Through two games, Maryland has 42 plays of 10 yards or more. Only five others teams have more. The Terps have nine plays of 30 yards or more, ranking fourth nationally. The staff even utilized its stable of tailbacks in the passing game. On a few plays, Maryland played three running backs at one time, all of them lined up at receiver. “I learned from Ralph Friedgen. You get your five best skill players on the field,” Locksley says. “We’ve got four running backs that are electric playmakers in space. We created a personnel grouping where we get them on the field.”

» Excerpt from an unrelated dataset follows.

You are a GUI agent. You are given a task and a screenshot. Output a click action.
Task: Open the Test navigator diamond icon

We can talk scheme for days. We can talk personnel groupings, pass-catching running backs and big-play quarterbacks, but Locksley believes his team’s success is first rooted in practice habits (Isn’t that boring? Yes, it is, but here we go anyway). One of the foundational pillars of Saban’s success at Alabama is called “2-spotting,” the art of splitting the team into four squads (the 1s, 2s, 3s and rookies) and holding two scrimmages simultaneously on adjacent fields. Two-spotting is a way to get more reps for more players more of the time. “We’ve incorporated quite a bit of those things here,” Locksley says. “We don’t necessarily have the depth we had (at Alabama). We’ve got to be careful with the amount of reps we put on our kids.”

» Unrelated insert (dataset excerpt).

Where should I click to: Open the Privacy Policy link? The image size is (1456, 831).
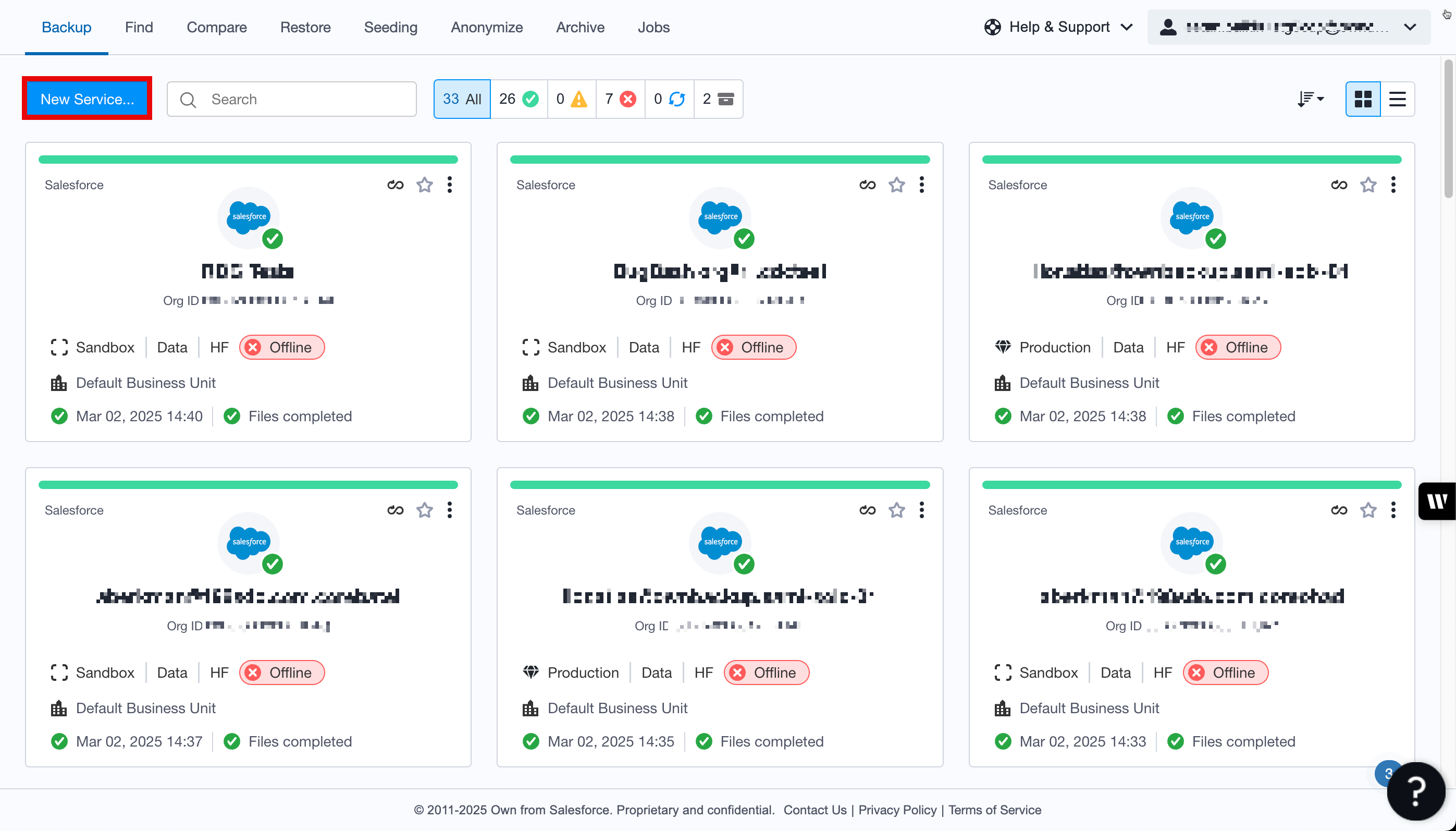(x=897, y=810)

Jackson was introduced to that fast-moving, regimented practice structure over the summer and even more so during camp, when he won the starting job as many expected. His competition wasn’t necessarily stiff. Maryland’s recent quarterback history is not awe-inspiring—in fact, a Terps QB hasn’t thrown for 300 yards in six years. Jackson came within four yards of doing it Saturday. It’s only a matter of time. Maryland travels to Temple this coming Saturday before a well-placed bye week ahead of its first significant test: a nationally televised home game on Sept. 27, a Friday night, against Penn State. It could be a top-15 matchup. The Terps’ big win resulted in their first entrance into the AP top 25, at No. 21, since 2013. Looking back on it, Jackson is glad he made those spring trips to College Park. Things, you could say, have worked out. A laughing Jackson quips, “It was worth it.”